Companies now have multiple tools to dilute promoters' stake, thanks to market regulator the Securities and Exchange Board of India's (SEBI's) new norms on shareholding patterns.
Companies now have two new options — rights issue and bonus issues — besides existing options that include offer for sale (OFS), institutional private placement (IPP) and follow-on public offer (FPO), to dilute shareholding.
The selection of tool for stake dilution is likely to vary from company to company.
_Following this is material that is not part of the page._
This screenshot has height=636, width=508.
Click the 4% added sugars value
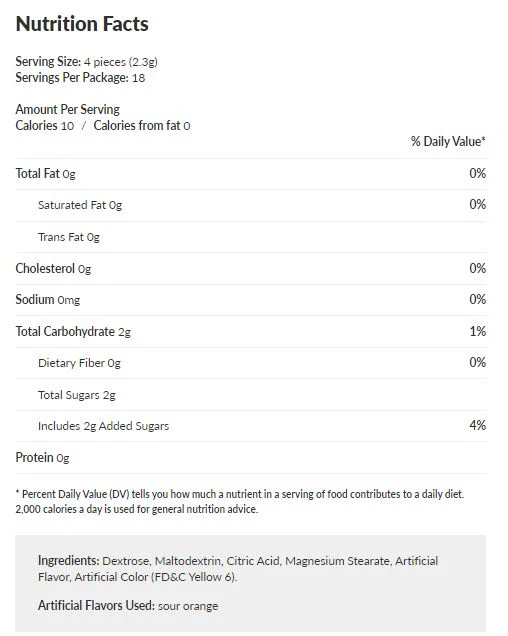(478, 425)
"Companies will select options based on their requirement," said Prithvi Haldea, chairman and managing director, Prime Database. "Those who want to reward existing shareholders will go for rights and bonus issues while those who want sell shares to institutional investors will opt for IPP." There will be less takers for FPO route because of the volatile stock market conditions, he said.SEBI has set a June 2013 deadline for companies to cut promoters stake to 75% and has also said that deadlines will not be extended. At present, 193 companies are non-compliant with SEBI's new shareholding norms and these companies would have to sell shares worth Rs. 32,000 crore to comply with new regulations.
"The Good thing is that two new options — rights and bonus issues - are market neutral," said Jagannadham Thunuguntla, head of research, SMC Global Securites.
"Now companies cannot complain that they could not dilute shareholding because of weak sentiments in stock market," said Thunuguntla.
Till 2011 end companies only had the FPO route to dilute their stake but early this year, SEBI introduced OFS and IPP to meet new deadline. The regulator, last week, also allowed companies to sell stake via rights and bonus issue.
Under the OFS route, companies can sell shares by auctioning the securities through stock exchanges to retail and institutional investors while in the IPP programme, shares can be sold only to qualified institutional buyers.